KVKBase

Batch Enrichment: Keep Your CRM's Dutch Company Data Up to Date

How to use KVKBase's batch lookup API to enrich and verify Dutch company records in your CRM at scale.

batchcrmenrichmentapi

Batch Enrichment: Keep Your CRM’s Dutch Company Data Up to Date

Company data decays faster than most teams realize. Businesses move offices, change trade names, merge with other entities, or shut down entirely. If your CRM contains Dutch company records, a significant percentage of them are probably outdated right now.

The fix is not to hire someone to manually check each record. It is to run batch enrichment against the KVK registry on a regular schedule.

The Cost of Stale Data

Bad company data is not just an annoyance — it has real business impact:

  • Sales teams waste time calling companies that have moved or closed
  • Marketing campaigns bounce when sent to outdated addresses
  • Invoices get rejected when the legal name or address does not match the official registry
  • Compliance audits fail when your records do not reflect the current state of your business relationships

A study by Gartner estimated that poor data quality costs organizations an average of $12.9 million per year. Even if your costs are a fraction of that, the ROI on automated data enrichment is hard to argue with.

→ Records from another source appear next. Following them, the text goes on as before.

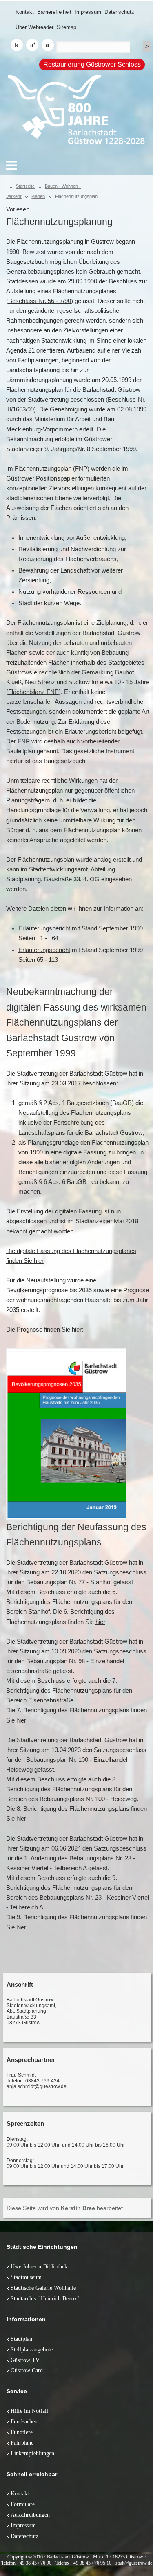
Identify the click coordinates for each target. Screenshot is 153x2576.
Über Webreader (34, 27)
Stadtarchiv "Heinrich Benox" (45, 2298)
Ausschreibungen (30, 2514)
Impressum (88, 12)
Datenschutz (119, 12)
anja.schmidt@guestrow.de (37, 2086)
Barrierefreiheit (54, 12)
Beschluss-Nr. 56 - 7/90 (39, 301)
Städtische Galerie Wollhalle (43, 2287)
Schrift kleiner (48, 45)
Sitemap (66, 27)
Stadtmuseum (26, 2277)
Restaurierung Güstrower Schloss (92, 64)
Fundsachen (24, 2421)
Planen (38, 196)
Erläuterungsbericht (44, 928)
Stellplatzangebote (32, 2349)
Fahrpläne (22, 2442)
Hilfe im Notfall (29, 2411)
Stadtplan (21, 2339)
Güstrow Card (27, 2370)
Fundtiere (22, 2432)
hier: (22, 1818)
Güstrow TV (25, 2360)
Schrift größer (32, 45)
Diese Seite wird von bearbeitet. (65, 2208)
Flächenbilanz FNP (33, 692)
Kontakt (25, 12)
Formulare (23, 2504)
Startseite (25, 186)
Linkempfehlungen (32, 2453)
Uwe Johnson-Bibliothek (39, 2266)
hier (100, 1622)
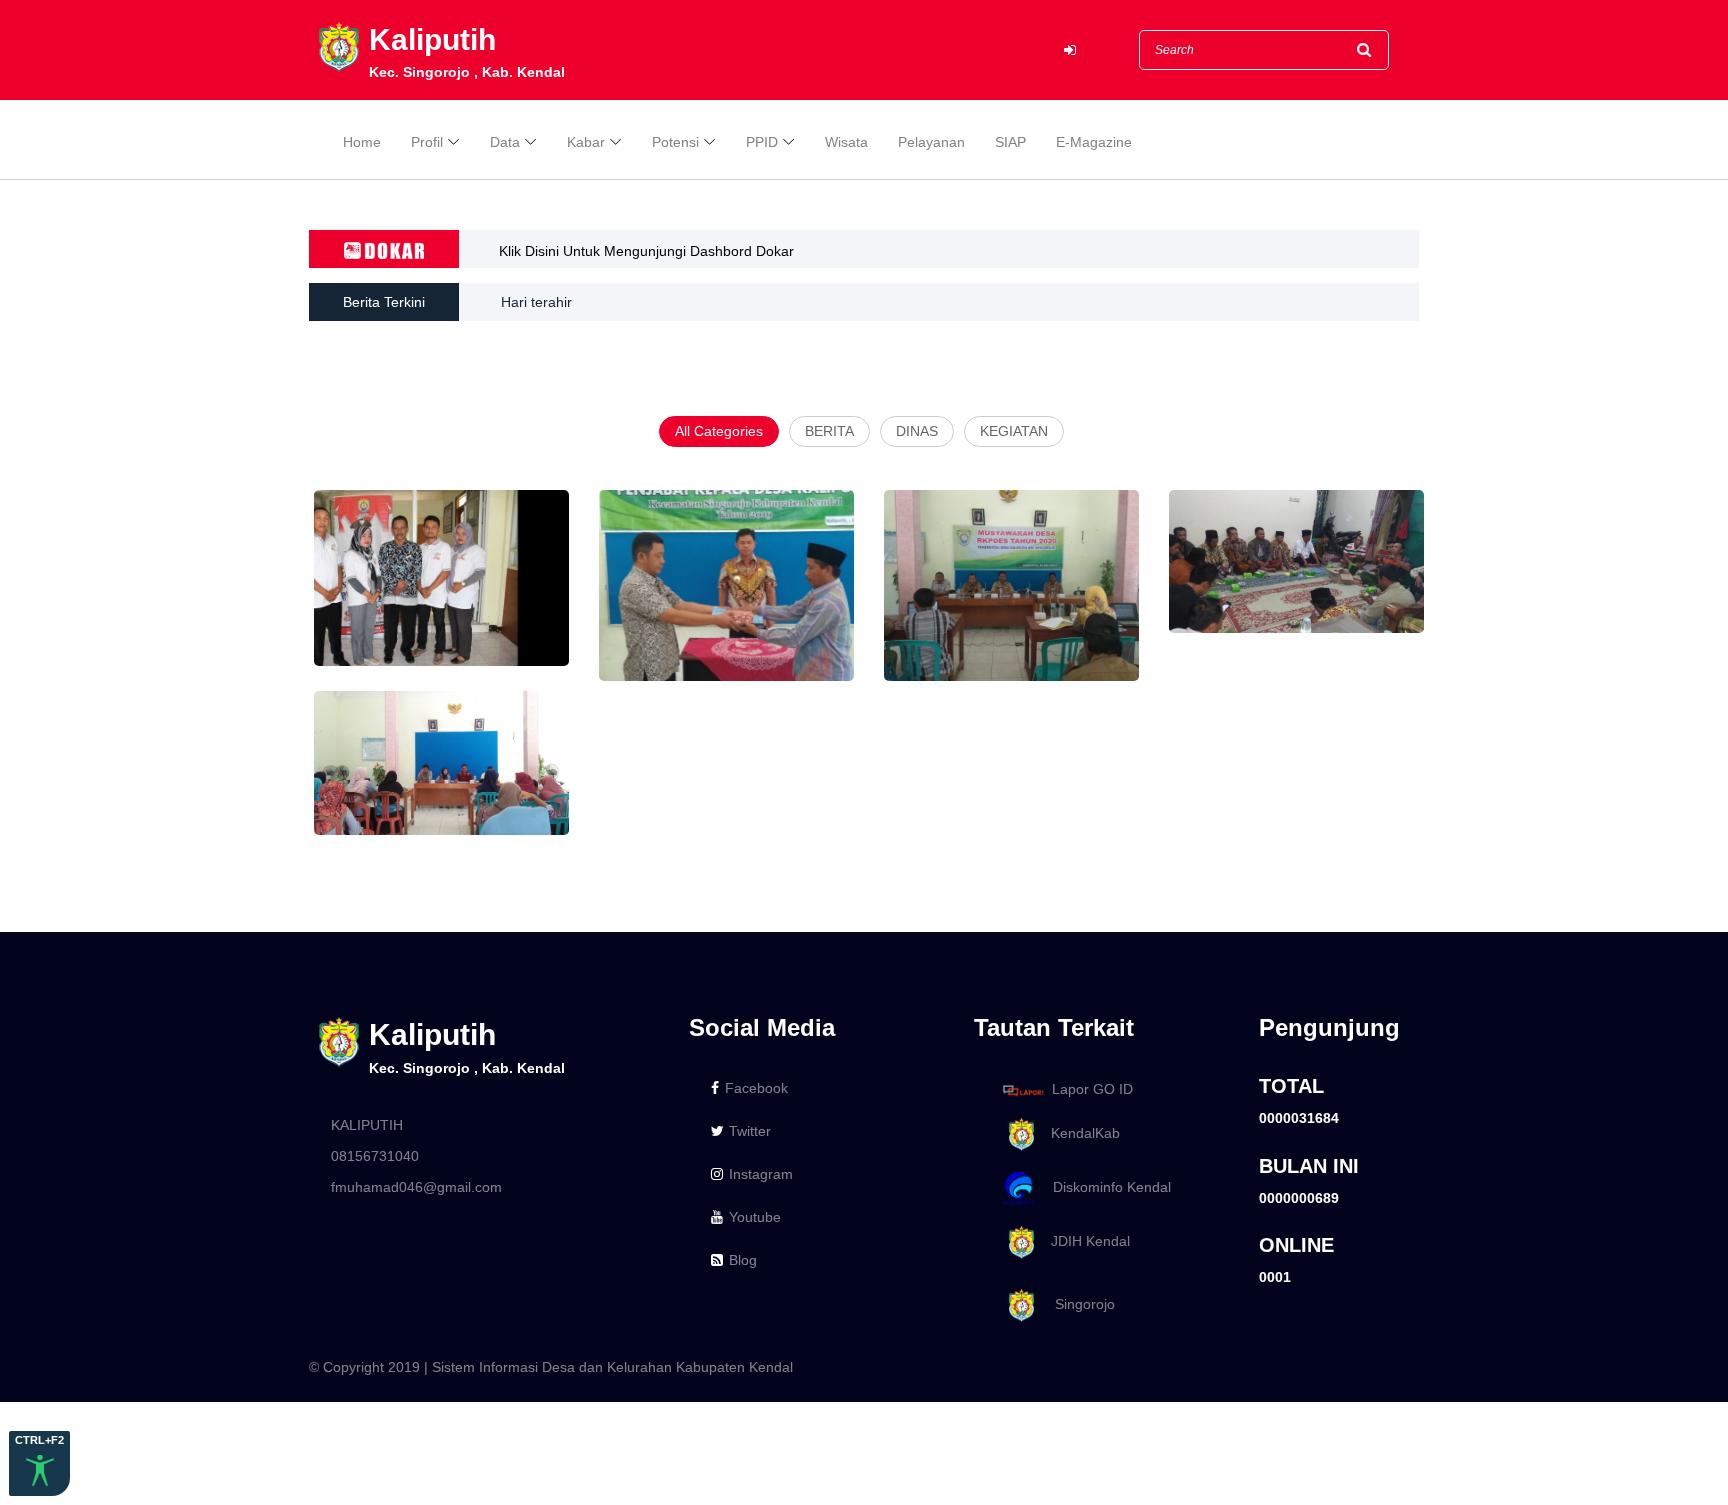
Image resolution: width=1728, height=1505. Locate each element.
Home (362, 142)
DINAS (917, 431)
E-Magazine (1094, 142)
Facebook (756, 1088)
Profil (427, 142)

What Batch Enrichment Looks Like

The process is straightforward:

  1. Export your Dutch company records (with KVK numbers) from your CRM
  2. For each record, call the KVKBase API to get the current data
  3. Compare the API response with your stored data
  4. Update any records where the data has changed
  5. Flag records where the company is no longer active

You can run this as a one-time cleanup or schedule it to run weekly or monthly.

Python Implementation

Here is a complete script that reads a CSV of company records, enriches them via the KVKBase API, and writes the results to a new CSV:

import csv
import time
import requests

API_KEY = "your-api-key"
BASE_URL = "https://api.kvkbase.nl/api/v1"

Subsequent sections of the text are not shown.